Eternal destruction is the ruin that is the opposite of eternal life. As long as eternal life lasts, so does the eternal ruin. Here's Jesus' way of speaking about it at the end of the parable in Matthew 25: "These will go away into eternal punishment, but the righteous into eternal life." [00:07:19]

The seriousness of a crime rises not only in proportion to the length that the crime took to perform but in proportion to the worthiness of the person against whom you committed the crime. You kick a dog, you're a bad person. If you kick a person, you're a worse person. If you kick God, you have bumped up the seriousness of your crime infinitely. [00:10:52]

The eternality of the punishment corresponds not to the length of time it took to perform the indignity against God by suppressing the knowledge of him and thrusting away his gospel. The seriousness of the punishment rose in direct proportion to the greatness of the God that you spurned. [00:11:31]

There are degrees of punishment in hell, and God will be precisely just in the way he handles the unbelievers. Here's the picture of that: the one who did not know and did what deserved a beating will receive a light beating.
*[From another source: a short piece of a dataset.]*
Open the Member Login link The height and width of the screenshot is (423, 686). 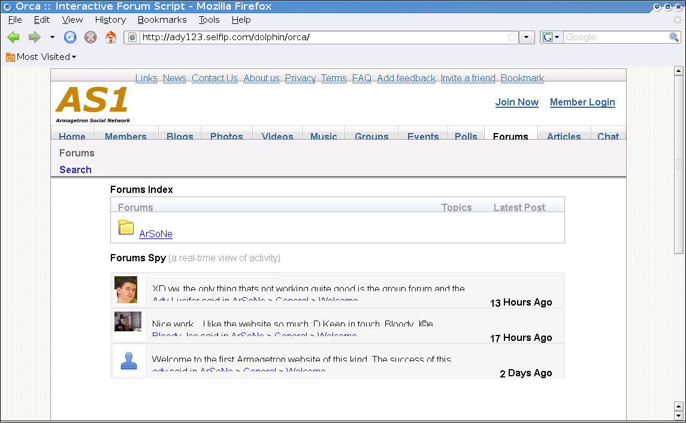tap(582, 102)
Everyone to whom much is given, much will be required. [00:12:01]

Instead of bringing our small views of God to this text and thus finding fault with God's measured statement of what punishment is appropriate for the spurning of his name, do the other thing: come to this text willing to learn about the majesty and dignity and height and glory and greatness and worth and beauty of the God who must be so great that this would be warranted. [00:13:01]

Flip your mind around and let this text teach you about God so that this punishment makes sense, rather than saying, "I'll start with what I know, namely this can't make sense," because you don't have anything like the vision of God that you should. [00:13:38]

I want to get my head around what kind of majesty and greatness must lie behind this kind of justice because I am sure that my own conceptions of the greatness of God and the majesty of God and the beauty of God and what it means to trample him in the dirt is not nearly as serious as it should be. [00:14:36]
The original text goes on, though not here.